Suku Sumba berada di Pulau Sumba yang menduduki wilayah Kabupaten Sumba Barat dan Sumba Timur. Berdasarkan cerita yang sudah turun temurun,  Sumba lahir dari empat pendaratan para leluhur. Menurut Wohangara dan Ratoebandjoe dalam Woha (2008:40) menyatakan bahwa pendaratan para leluhur itu diatur strategi, seakan-akan mau melakukan pengepungan terhadap tana Humba .

Di Sumba Barat dan Sumba Timur , mengalami perbedaan keyakinan terhadap adat akibat dari pengaruh moderenisasi.

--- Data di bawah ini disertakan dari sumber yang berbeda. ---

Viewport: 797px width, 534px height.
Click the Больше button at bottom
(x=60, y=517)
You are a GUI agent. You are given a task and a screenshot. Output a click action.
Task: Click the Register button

Namun, di Kabupaten Sumba Timur terjadi pergeseran  terutama kaum mudanya. Beberapa dari mereka sudah  mulai terpengaruh dari segi berpakaian dan mereka mulai lupa pada bahasa ibunya sendiri. Pada hal bahasa ibu merupakan salah satu ciri budaya suatu daerah. Ini mejadi keprihatinan pemerintah Sumba terhadap kepercayaan adat mereka. Terlepas dari itu adat budaya suku Sumba masih terjaga sampai hari ini.

Kepercayaan mereka adalah kepercayaan khas daerah Marapu, setengah leluhur, setengah dewa, masih amat hidup ditengah-tengah masyarakat Sumba asli. Mereka menganut paham Dinamisme. Marapu menjadi falsafah dasar bagi berbagai ungkapan budaya Sumba.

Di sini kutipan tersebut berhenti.